# Requirements:
Starting at the line that contains "The width and" and continuing through the last line below, write those lines out again with their requests. Multiply each coordinate in the answers by 1.9, round to whole numbers with halves rounded up, and leave the pictures out.

Saved entries

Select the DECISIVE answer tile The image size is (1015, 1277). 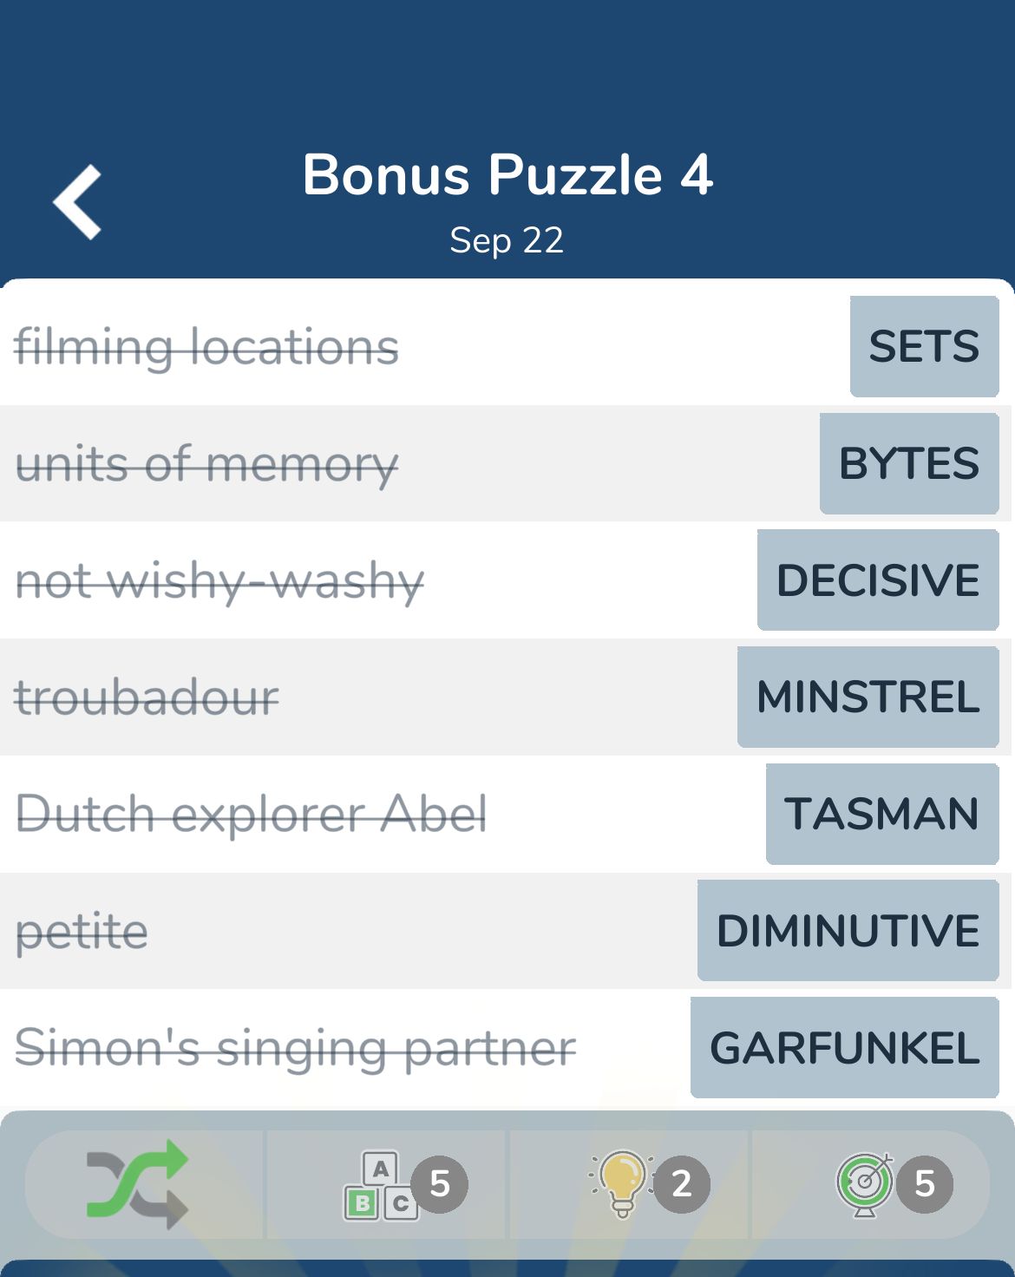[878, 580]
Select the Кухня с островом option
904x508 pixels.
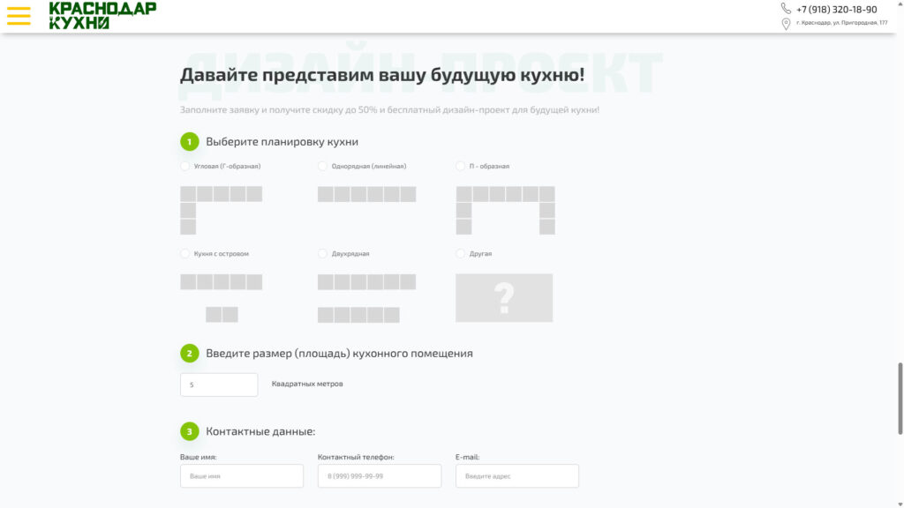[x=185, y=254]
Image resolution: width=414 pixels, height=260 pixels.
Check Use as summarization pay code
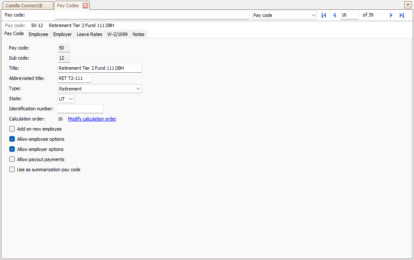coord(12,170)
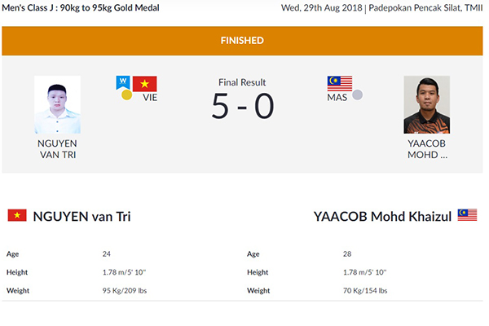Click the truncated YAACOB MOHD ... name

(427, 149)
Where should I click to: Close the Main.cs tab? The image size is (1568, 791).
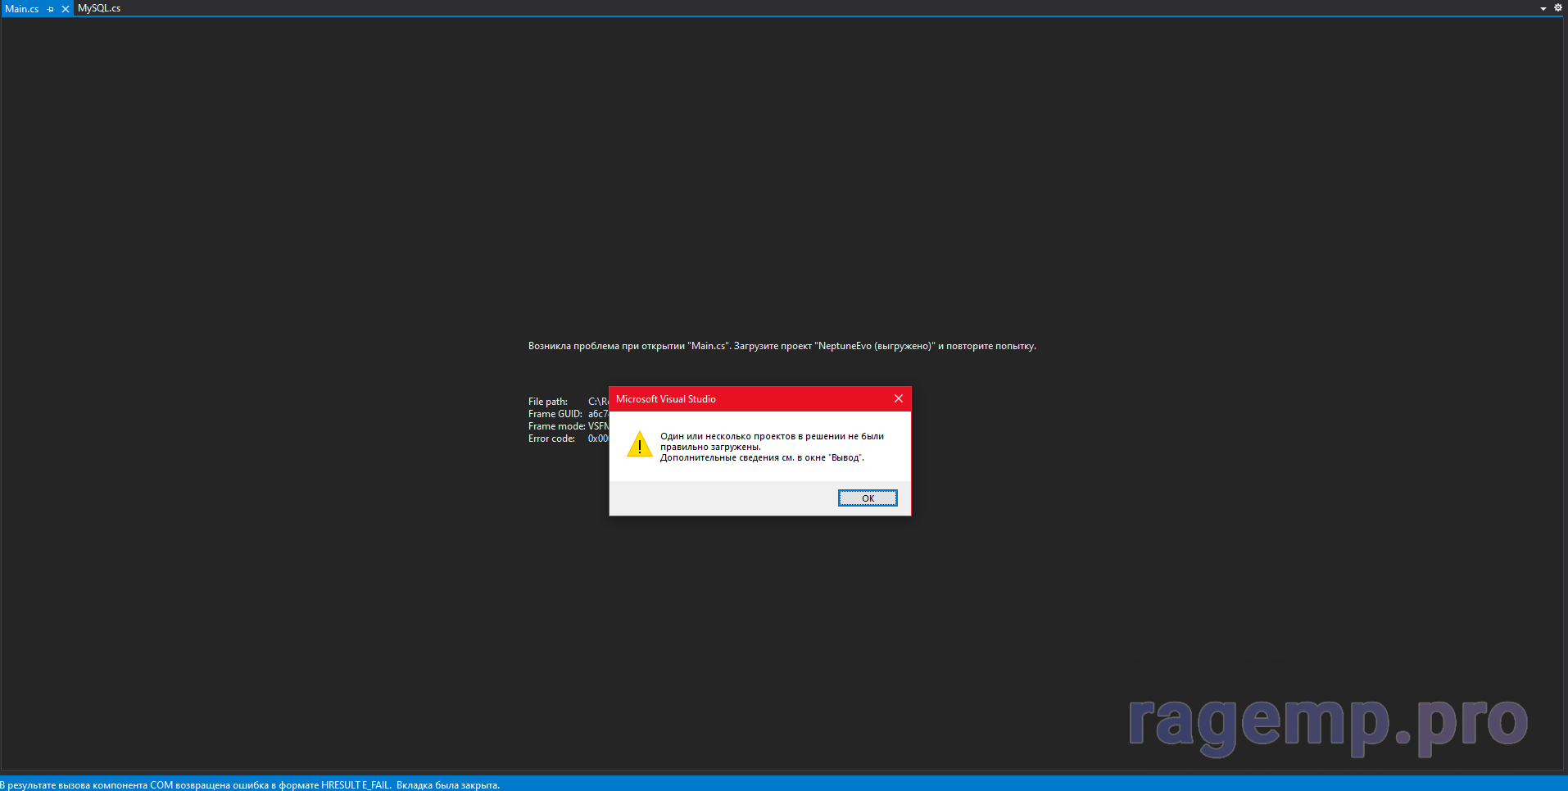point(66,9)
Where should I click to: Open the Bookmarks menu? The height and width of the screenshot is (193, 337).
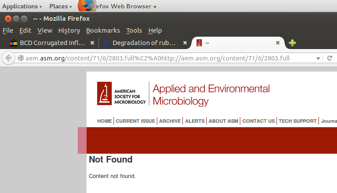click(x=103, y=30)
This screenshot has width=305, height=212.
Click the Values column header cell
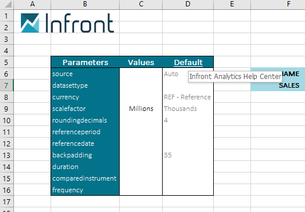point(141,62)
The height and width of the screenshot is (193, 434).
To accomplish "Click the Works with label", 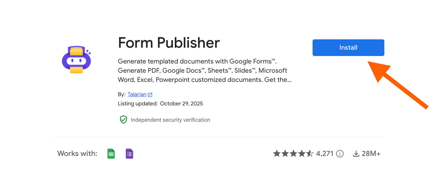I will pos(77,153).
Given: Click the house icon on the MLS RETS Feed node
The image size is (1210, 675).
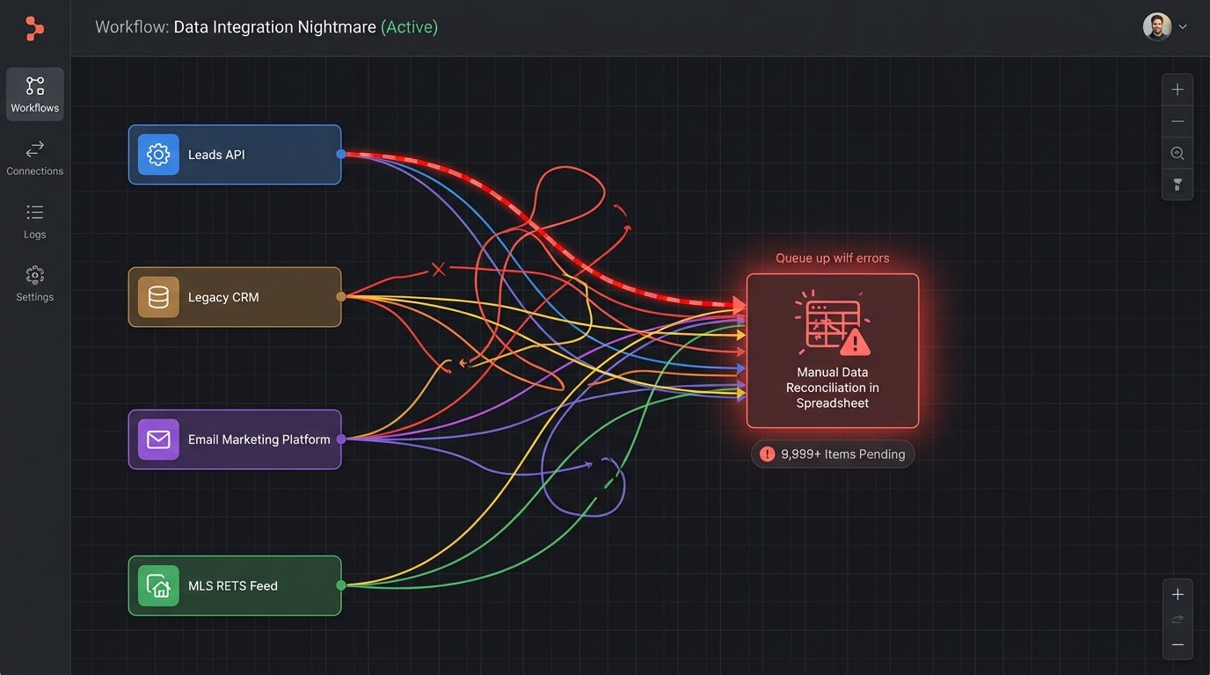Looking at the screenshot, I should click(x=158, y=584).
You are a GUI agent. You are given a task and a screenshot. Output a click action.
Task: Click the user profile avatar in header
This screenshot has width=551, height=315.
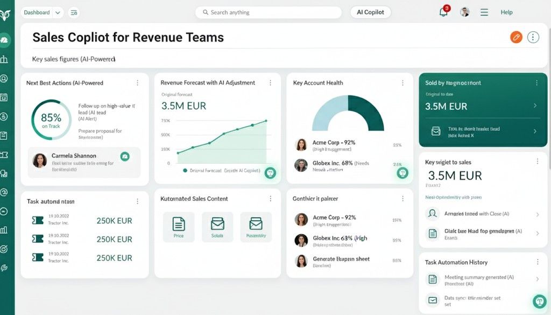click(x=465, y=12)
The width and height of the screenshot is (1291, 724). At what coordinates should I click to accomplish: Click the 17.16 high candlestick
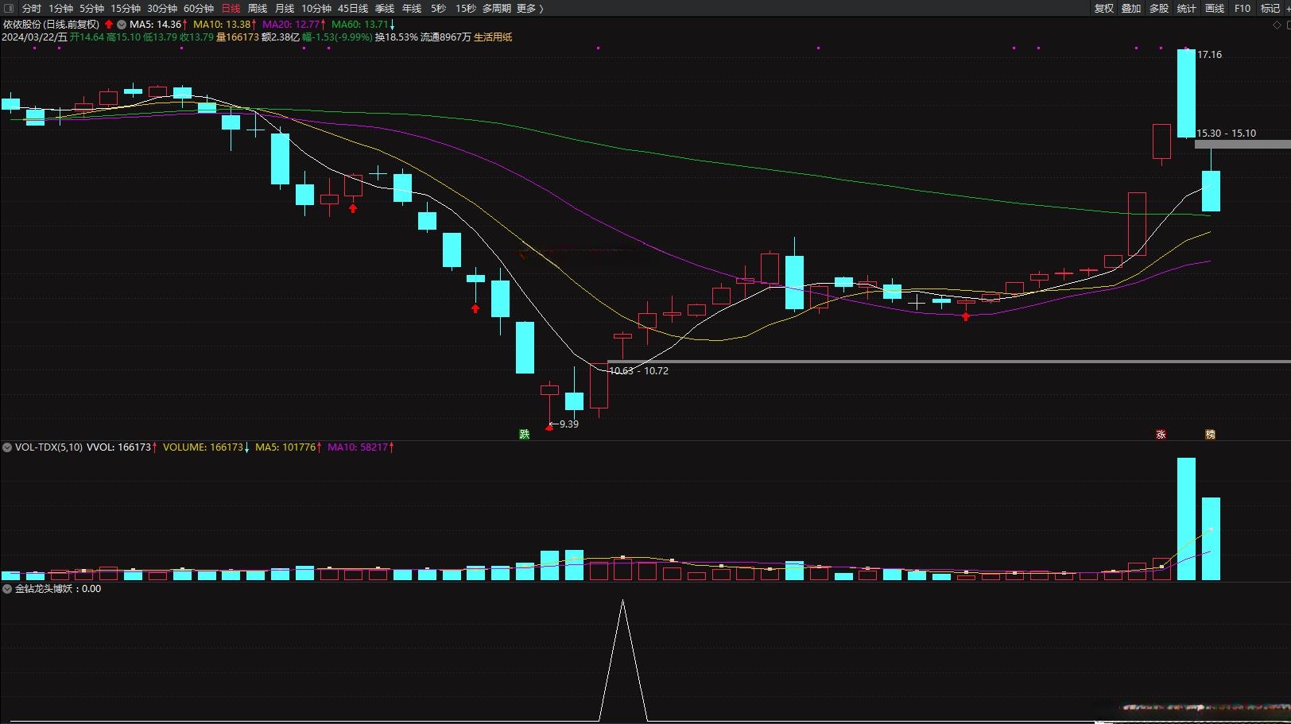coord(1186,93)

# The reply:
The width and height of the screenshot is (1291, 724). At what coordinates should I click to accomplish: Click the 17.16 high candlestick
coord(2253,177)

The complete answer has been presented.